Section 40 (5) is an absolute and class based exemption if to confirm or
deny that the information exists would breach the third party’s data
protection rights.  In this case to confirm or deny the existence of
personal information would not constitute fair processing of the data and
therefore would breach the first of the principles within the Data
Protection Act 1998. As this exemption is class based I am not required to
identify the harm in disclosure and in this instance I believe that the
right to privacy outweighs any public interest in release.

 

Sections 30(3)) and 31(3) are qualified and there is a requirement to
carry out a public interest balancing test before they can be relied upon.

 

Overall Harm

The Regulation of Investigatory Powers Act 2000 (RIPA) is often a complex
piece of legislation to interpret.  The RIPA Act is a regulatory framework
around a range of investigatory powers to ensure the powers are used
lawfully and in a way that is compatible with the European Conviction on
Human rights.  It also requires, in particular, those authorising the use
of covert techniques to give proper consideration to whether their use is
necessary and proportionate. A legislative scrutiny framework already
exists for RIPA activity: Police surveillance activity is subject to
annual inspection by the Interception of Communications Commissioners
Office (IOCCO) and Office of Surveillance Commissioners (OSC).  These
inspections assess each constabulary’s compliance with the legislation and
a full report is submitted to the Prime Minister containing statistical
information.

 

In order to counter criminal activity it is vital that the police and
other agencies have the ability to work together, where necessary
covertly, in order to obtain intelligence within current legislative
frameworks to ensure the successful arrest and prosecution of those who
commit criminal acts.

 

The prevention and detection of crime is the foundation upon which
policing is built and the police have a clear responsibility to prevent
crime and arrest those responsible for committing crime. To do this the
police require evidence and that evidence can come from a number of
sources, some of which is obtained through covert means.

 

To confirm or deny any of the police actions around RIPA would undermine
ongoing investigations, reveal policing techniques, risk the
identification of individuals and the possibility of revealing involvement
of any exempt bodies

 

Revealing information that specific tactics are used in certain
circumstances would help subjects avoid detection, and inhibit the
prevention and detection of crime.
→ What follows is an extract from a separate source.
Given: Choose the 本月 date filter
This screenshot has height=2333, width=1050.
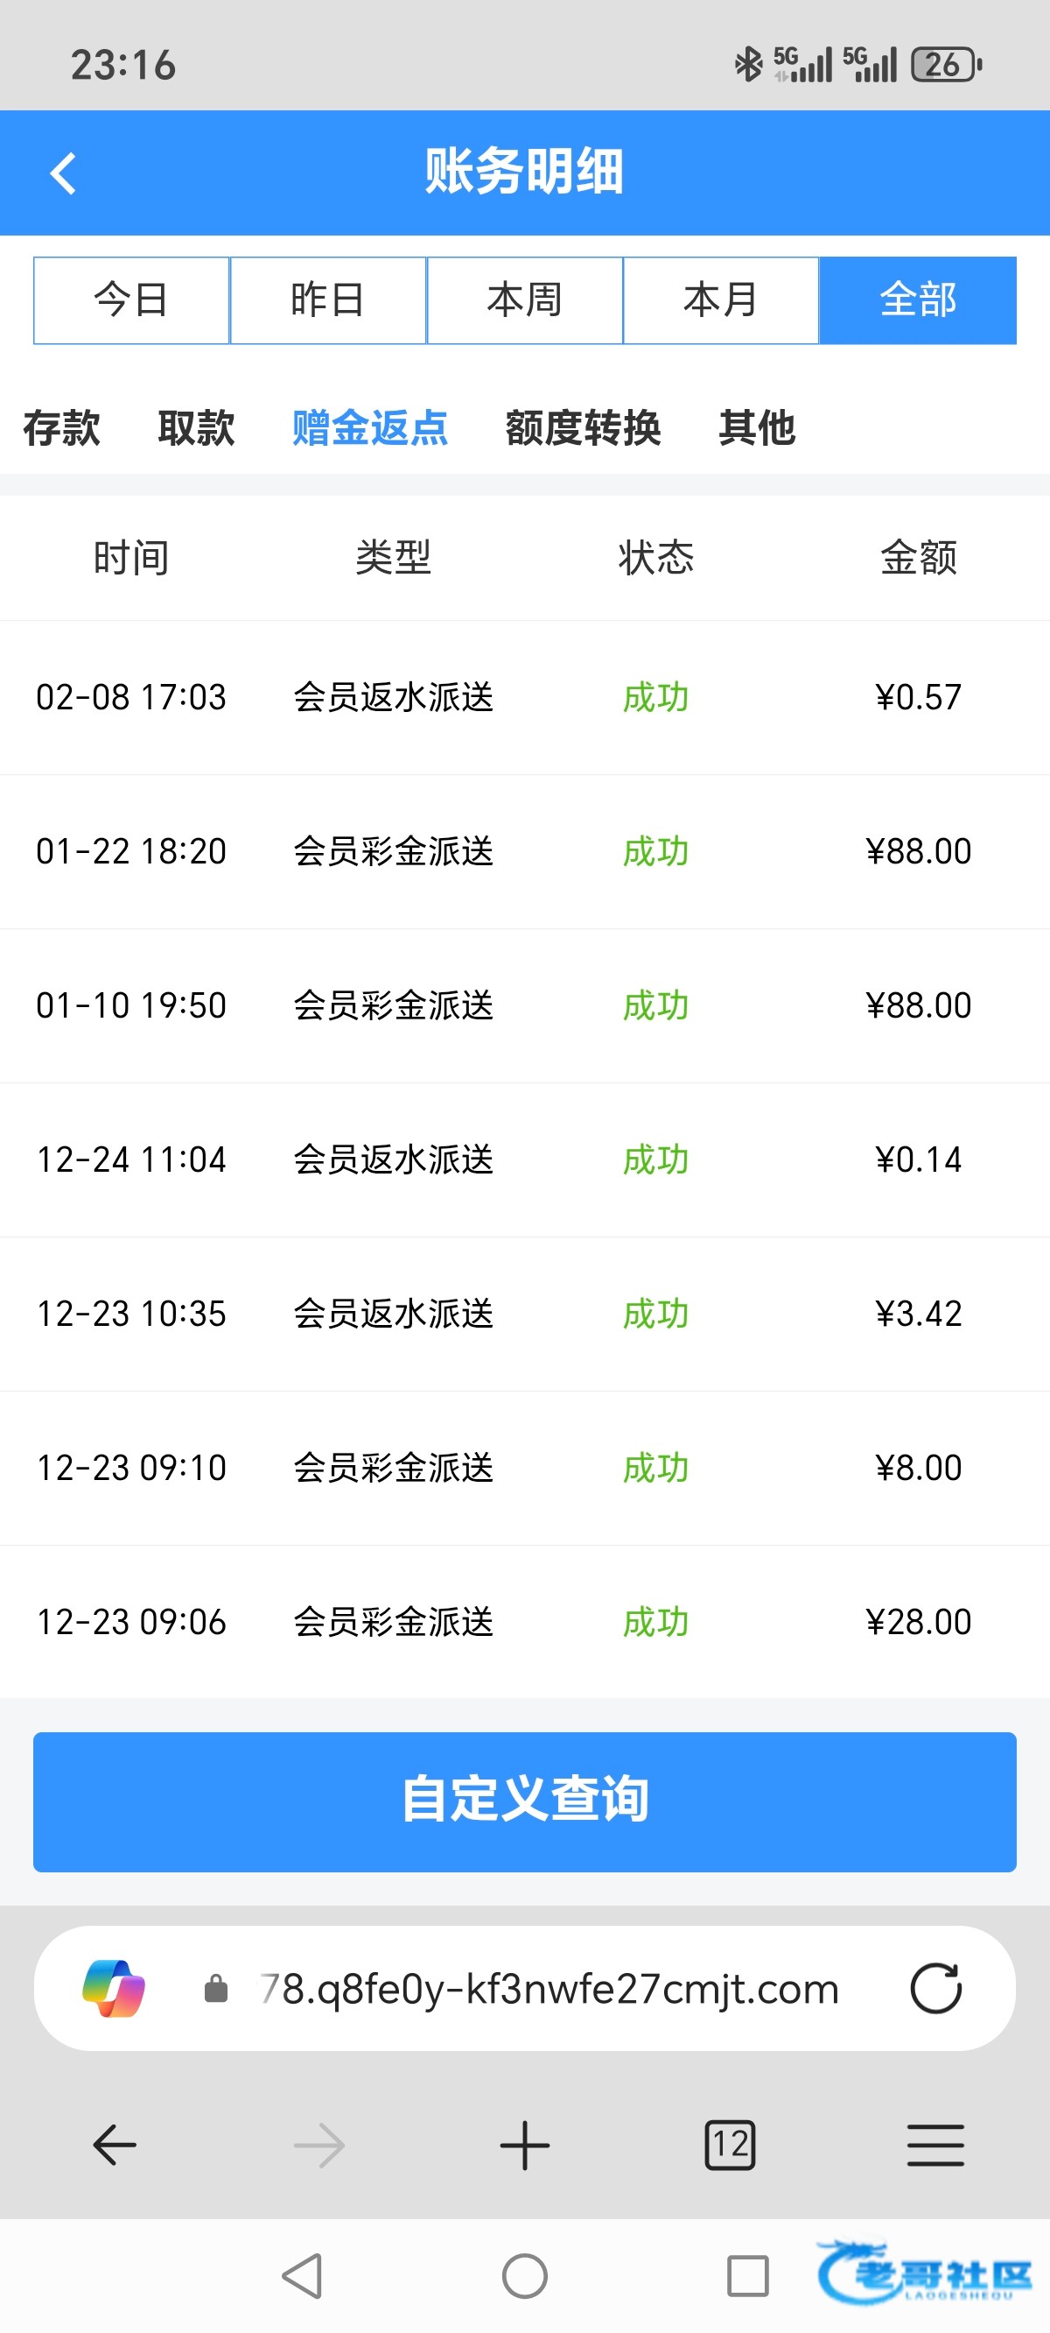Looking at the screenshot, I should (721, 301).
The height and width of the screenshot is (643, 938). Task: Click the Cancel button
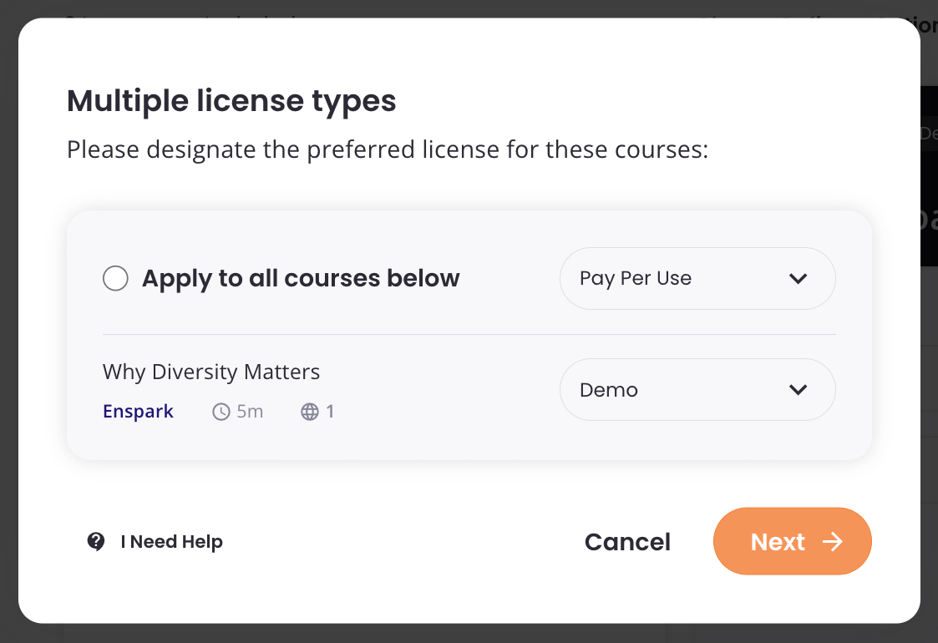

This could either lead to the
identification of specific cases or in providing this level of information
at force level is likely to result in significantly small authorisation
numbers being published and presents a real risk of identifying the
resources available to individual departments to covertly monitor
individuals likely to be committing offences under their remit. Disclosure
would undermine the partnership approach to law enforcement but also, due
to the legal constraints under Chapter 1 of part 1 of the RIPA
legislation, it may actually be a criminal offence to do so (Section 19). 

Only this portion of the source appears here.